- _DOCUMENT TEXT_:
The word 'Soaking' usually makes us visualize water standing on top of the soaked stuff. But here it just means you make a dough like you normally do and leave it alone at room temperature for minimum 8 hrs. Avoid salt while soaking as it meddles with the phytic acid neutralization. I don't add salt to my rotis at all. I like the sweetness of the wheat flour as it is. But if you want to add salt, add it later, after the 8 hrs period. Just sprinkle a bit over the dough and knead it in. I've noticed that soaking for 8-10 hrs is plenty for a roti or a chapathi. But if I soak for more, say 18 hrs, the texture of the roti changes to soft naan like texture but with a pita like hole inside, esp. when I make the phulka/roti that puffs up on a grill. I call that my No yeast-pita!!

- _RECORDS_:

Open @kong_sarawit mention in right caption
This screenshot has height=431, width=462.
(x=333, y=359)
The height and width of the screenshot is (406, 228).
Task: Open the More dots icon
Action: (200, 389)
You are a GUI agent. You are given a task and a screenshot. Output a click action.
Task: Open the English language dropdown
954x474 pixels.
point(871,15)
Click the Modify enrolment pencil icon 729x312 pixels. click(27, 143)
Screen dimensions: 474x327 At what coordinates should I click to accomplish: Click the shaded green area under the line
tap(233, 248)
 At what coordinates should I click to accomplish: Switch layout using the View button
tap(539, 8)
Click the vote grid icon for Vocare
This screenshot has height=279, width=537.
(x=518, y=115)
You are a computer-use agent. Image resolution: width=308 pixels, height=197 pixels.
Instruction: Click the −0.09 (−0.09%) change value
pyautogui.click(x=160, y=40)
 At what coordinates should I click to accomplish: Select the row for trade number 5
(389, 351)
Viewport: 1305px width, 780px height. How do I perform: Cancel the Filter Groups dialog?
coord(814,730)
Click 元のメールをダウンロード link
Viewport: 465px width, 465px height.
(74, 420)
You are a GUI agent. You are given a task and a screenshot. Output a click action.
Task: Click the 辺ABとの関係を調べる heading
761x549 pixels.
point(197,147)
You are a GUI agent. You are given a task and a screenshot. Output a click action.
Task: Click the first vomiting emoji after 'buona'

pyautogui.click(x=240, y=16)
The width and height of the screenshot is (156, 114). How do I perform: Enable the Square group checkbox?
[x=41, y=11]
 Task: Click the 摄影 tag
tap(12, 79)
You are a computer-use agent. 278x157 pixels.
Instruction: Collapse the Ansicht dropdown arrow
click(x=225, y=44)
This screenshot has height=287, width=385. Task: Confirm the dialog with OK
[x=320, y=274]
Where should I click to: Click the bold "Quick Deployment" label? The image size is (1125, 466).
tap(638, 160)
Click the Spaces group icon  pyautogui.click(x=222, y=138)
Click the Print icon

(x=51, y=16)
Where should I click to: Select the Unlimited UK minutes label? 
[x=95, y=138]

- _ACTIONS TO TAKE_:
[1] In the text on soaking roti dough, why should salt be left out during soaking?
[2] Extend the text on soaking roti dough past its final sentence.

- _ANSWERS BY TASK_:
[1] Salt interferes with the neutralization of phytic acid.

[2]
If you have access to sprouted wheat flour and use that for making rotis, then you don't 'have to' soak it. All the phytic acid has been neutralized already. But you can soak it for an hour or two if you wish so. Soaking does give an elasticity to the dough and makes rolling out very easy. Sprouted wheat flour also makes a great flour to use while rolling out the rotis.

NT Soaked Rotis
Wholewheat Atta - 1 and 1/2 cup
Water - somewhere between 1/2 and 3/4 cup (depending on the flour)
Plain yogurt - 1 tbsp (See note ***)
Oil - 1 tbsp (I use olive oil)

Note *** You can substitute with lemon juice or raw apple cider vinegar or whey (water that stands out in the homemade yogurt) The acid in the whey/yogurt/lemon juice helps in the neutralization of the phytic acid.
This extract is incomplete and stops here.